### Excerpted data ###

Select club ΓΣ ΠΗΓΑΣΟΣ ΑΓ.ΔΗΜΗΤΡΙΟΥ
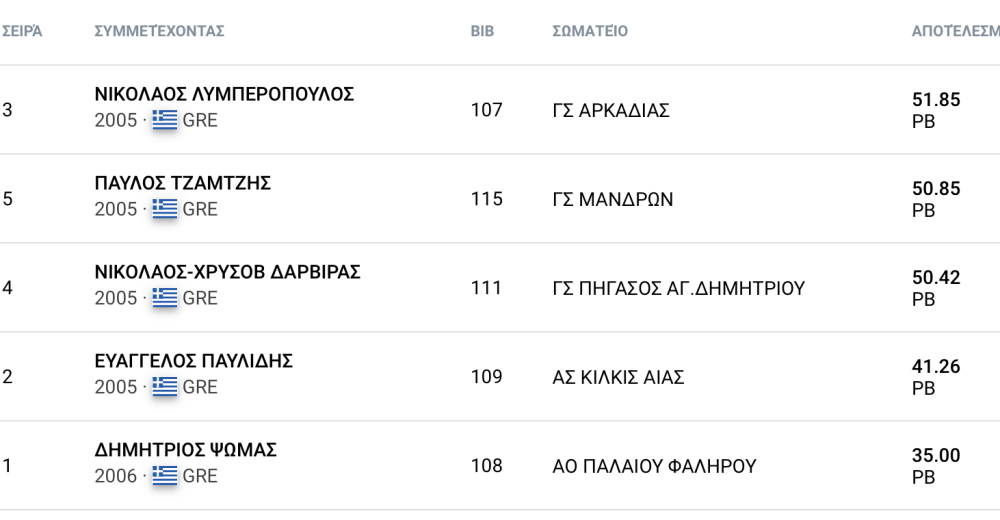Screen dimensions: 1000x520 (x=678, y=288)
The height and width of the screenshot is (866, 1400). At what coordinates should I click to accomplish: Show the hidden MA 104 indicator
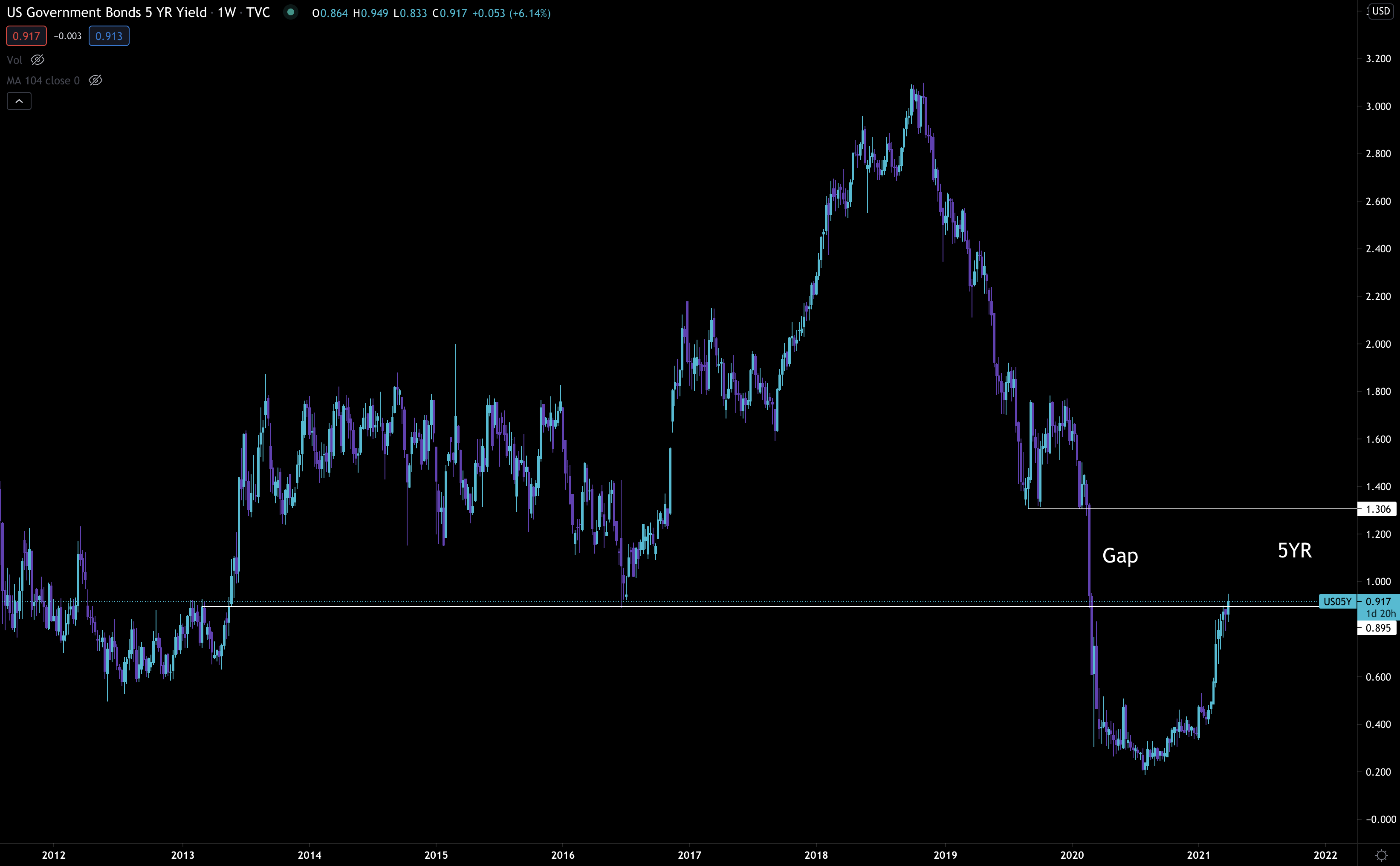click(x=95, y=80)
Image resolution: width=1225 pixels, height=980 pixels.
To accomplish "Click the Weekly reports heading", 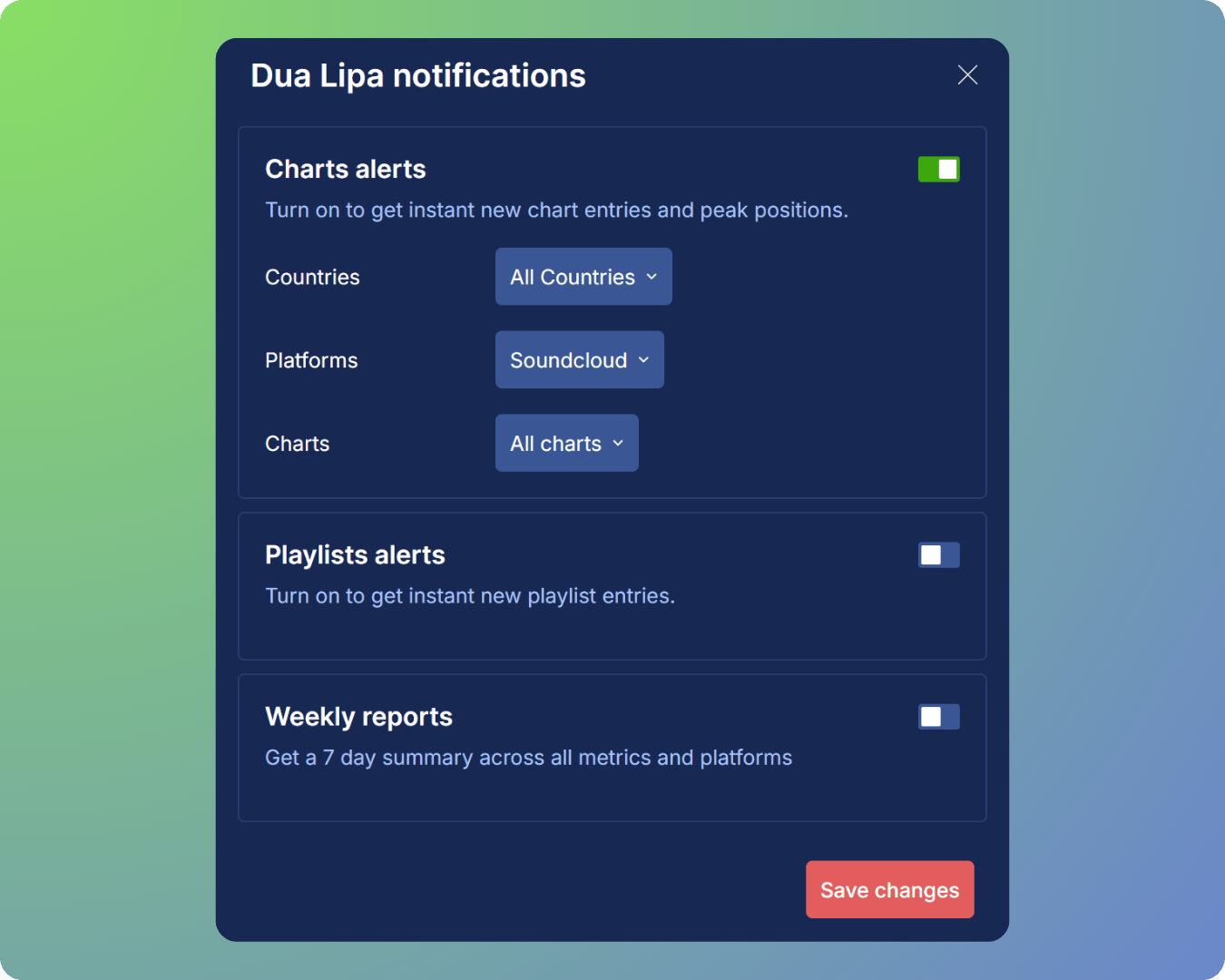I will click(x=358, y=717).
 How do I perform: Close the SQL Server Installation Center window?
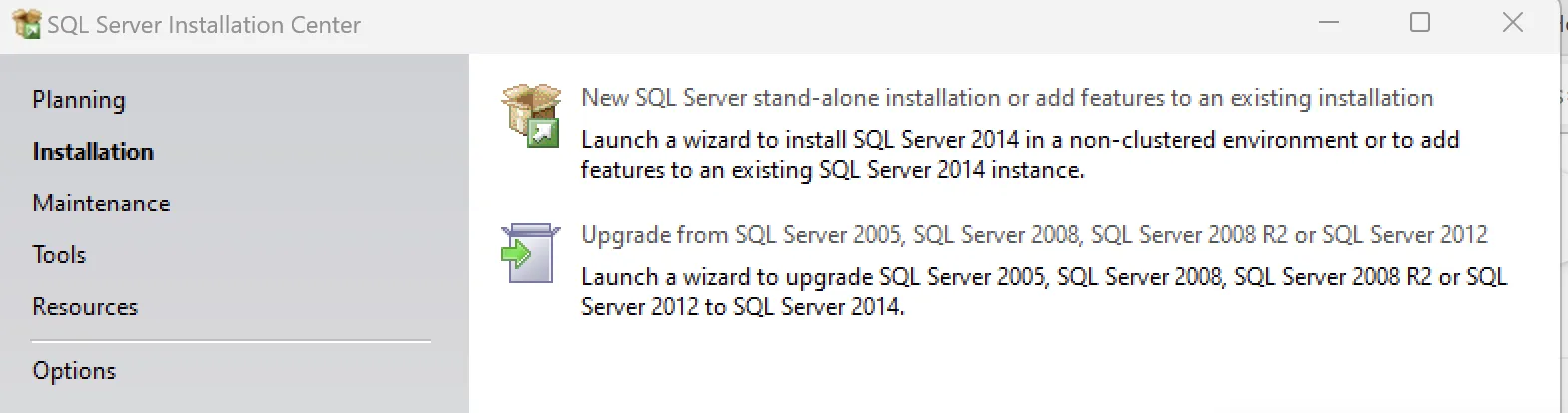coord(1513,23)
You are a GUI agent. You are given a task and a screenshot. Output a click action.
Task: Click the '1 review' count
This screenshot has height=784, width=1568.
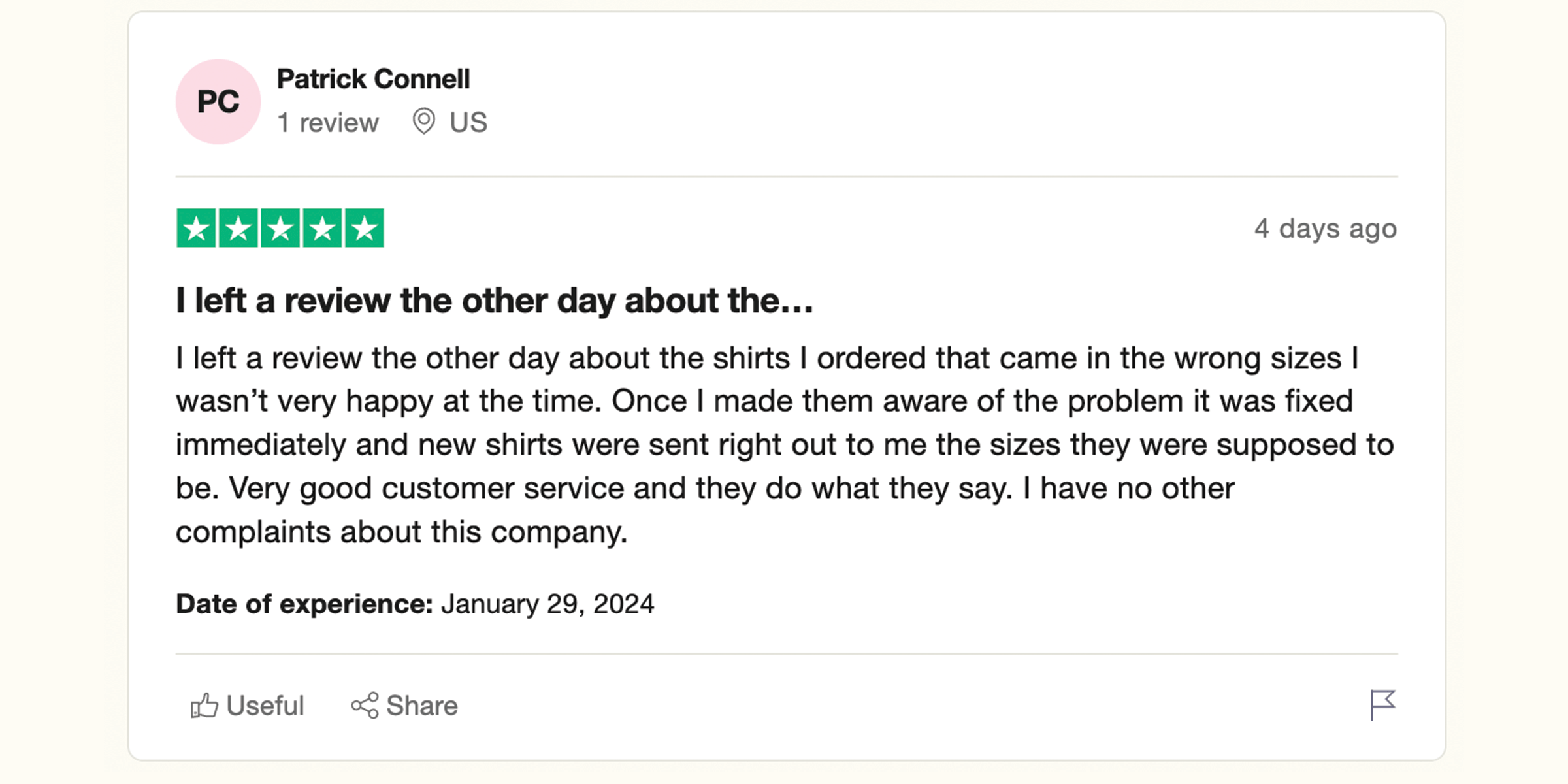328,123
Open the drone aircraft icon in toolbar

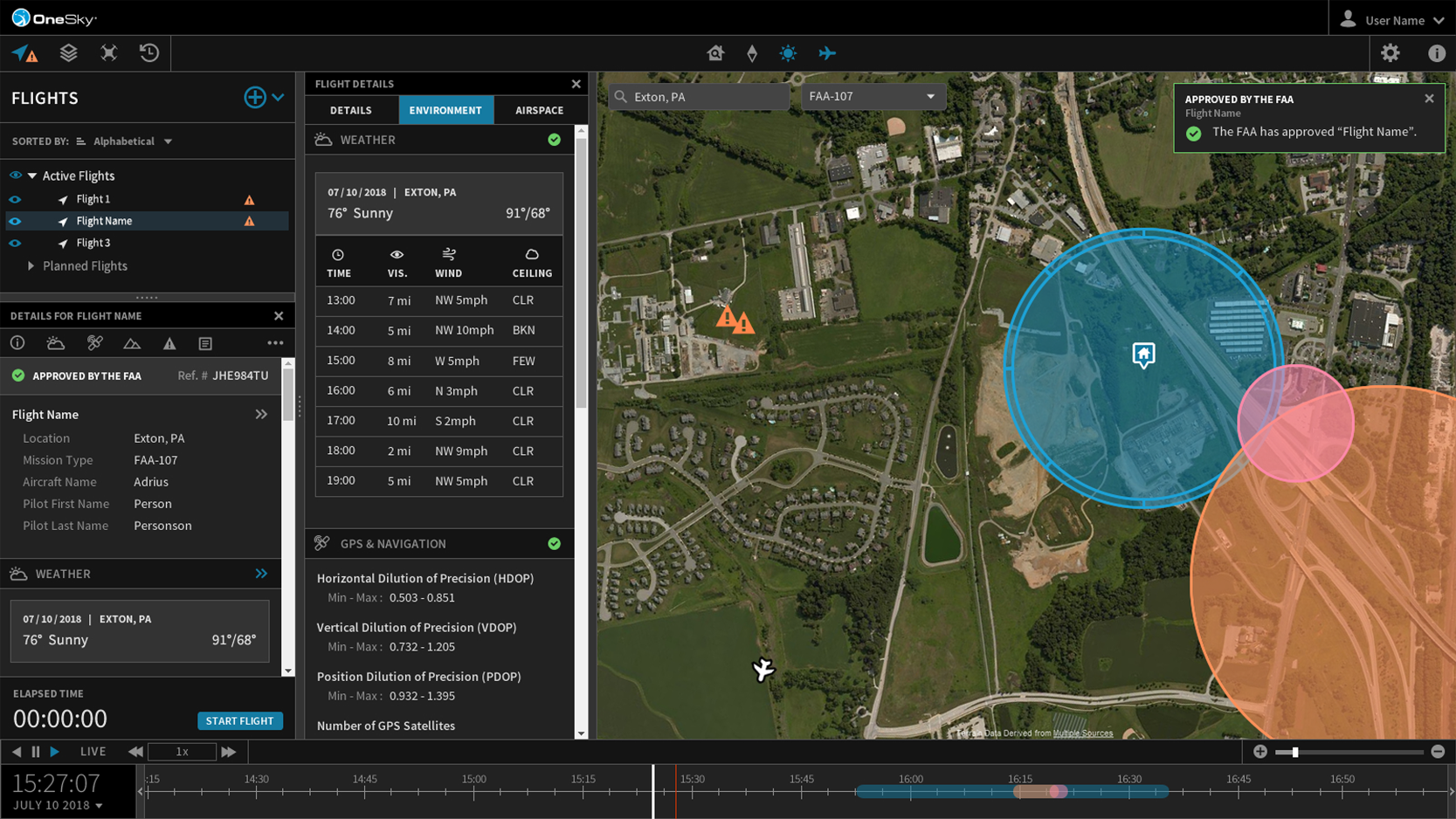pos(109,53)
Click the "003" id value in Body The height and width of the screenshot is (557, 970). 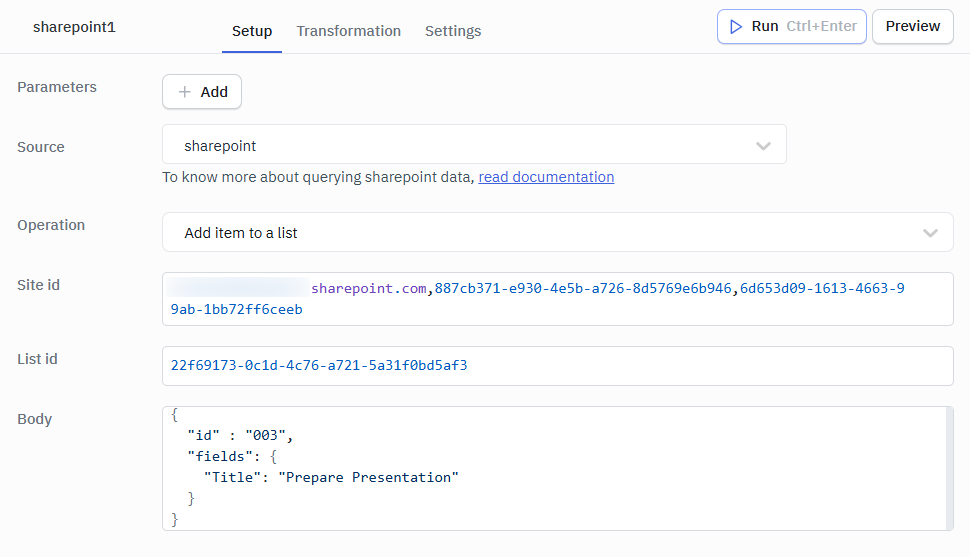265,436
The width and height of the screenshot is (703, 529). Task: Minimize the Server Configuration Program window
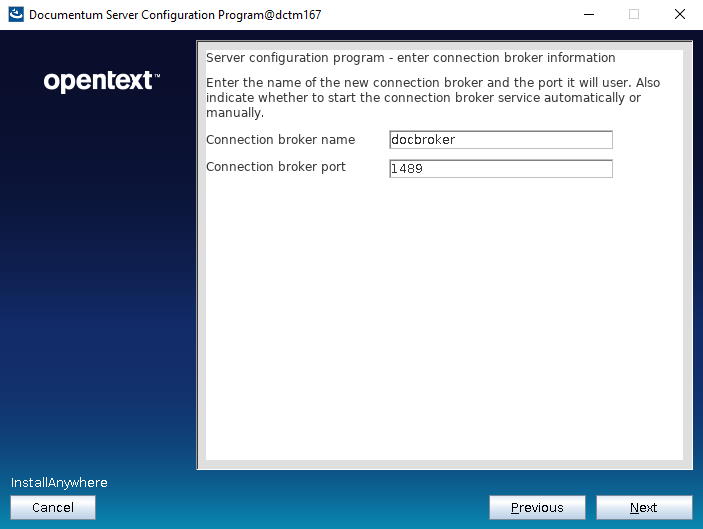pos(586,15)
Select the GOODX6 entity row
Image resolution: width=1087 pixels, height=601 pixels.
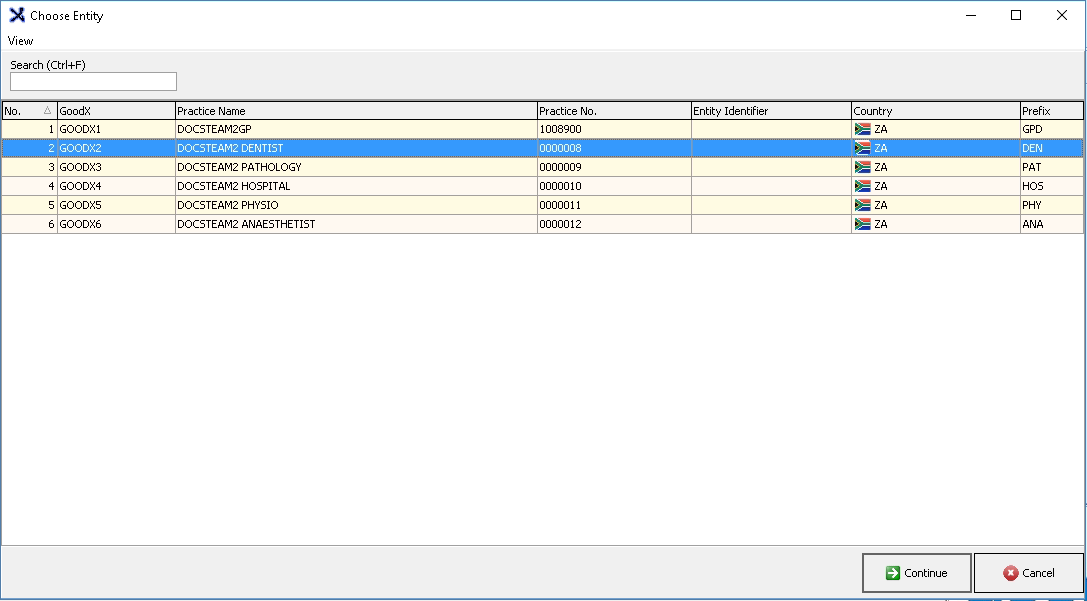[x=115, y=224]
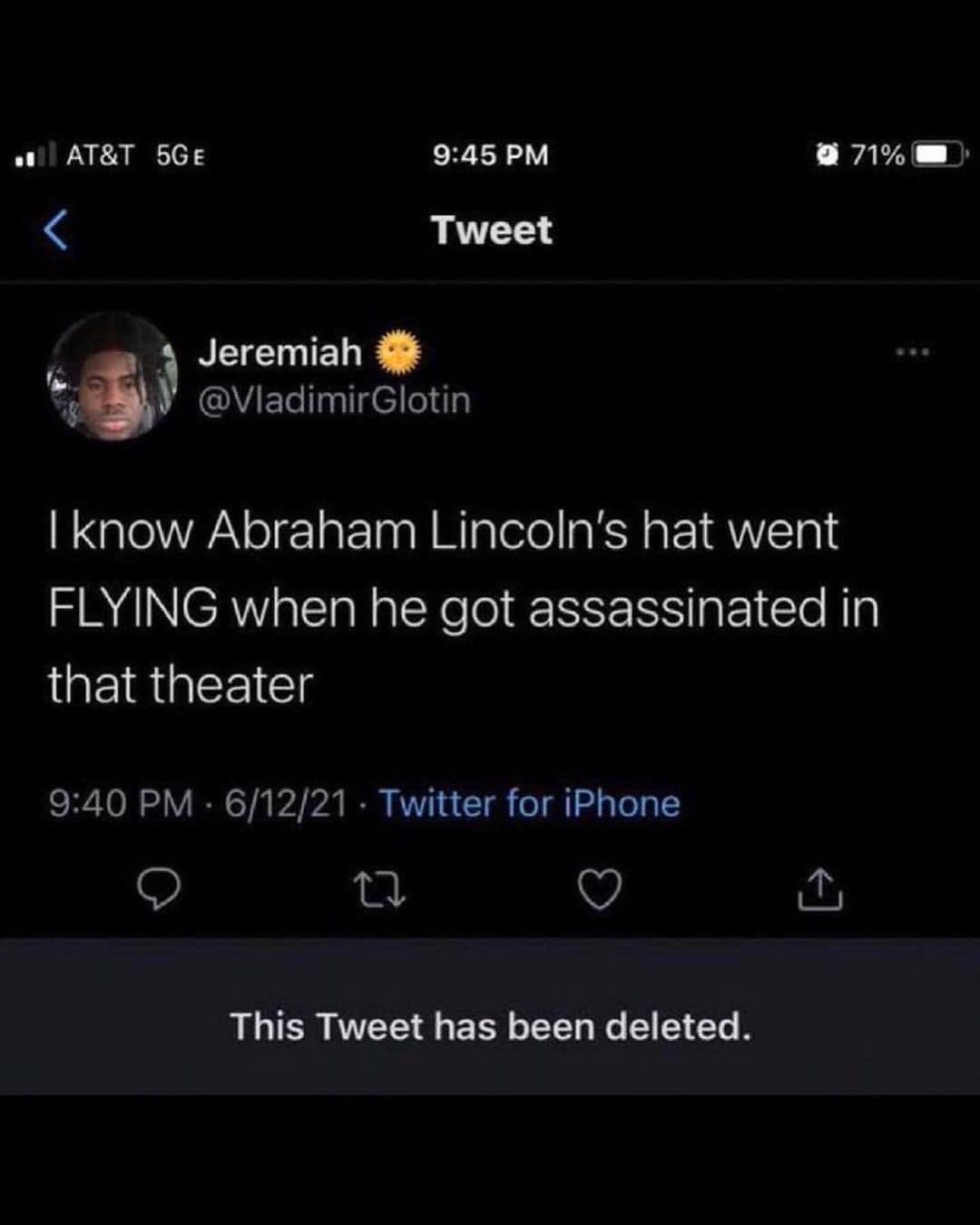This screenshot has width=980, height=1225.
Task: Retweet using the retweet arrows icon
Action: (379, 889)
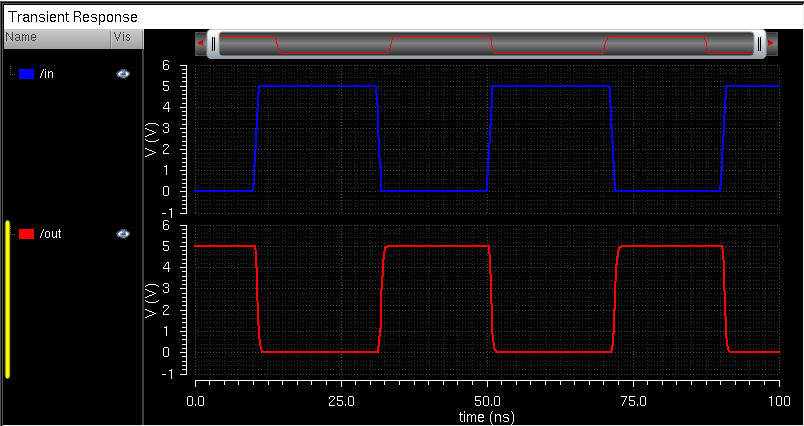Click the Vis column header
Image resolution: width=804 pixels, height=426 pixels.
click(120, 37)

###

The copy should hold exactly the lines from the line containing "The width and" through the end of the data, both ends included, and no pictures.

The width and height of the screenshot is (703, 529). Task: Minimize the Server Configuration Program window
pos(586,15)
Select the GOODX6 entity row
Image resolution: width=1087 pixels, height=601 pixels.
[x=115, y=224]
This screenshot has width=980, height=1225.
Task: Retweet using the retweet arrows icon
Action: (379, 889)
Click the Vis column header
Image resolution: width=804 pixels, height=426 pixels.
click(120, 37)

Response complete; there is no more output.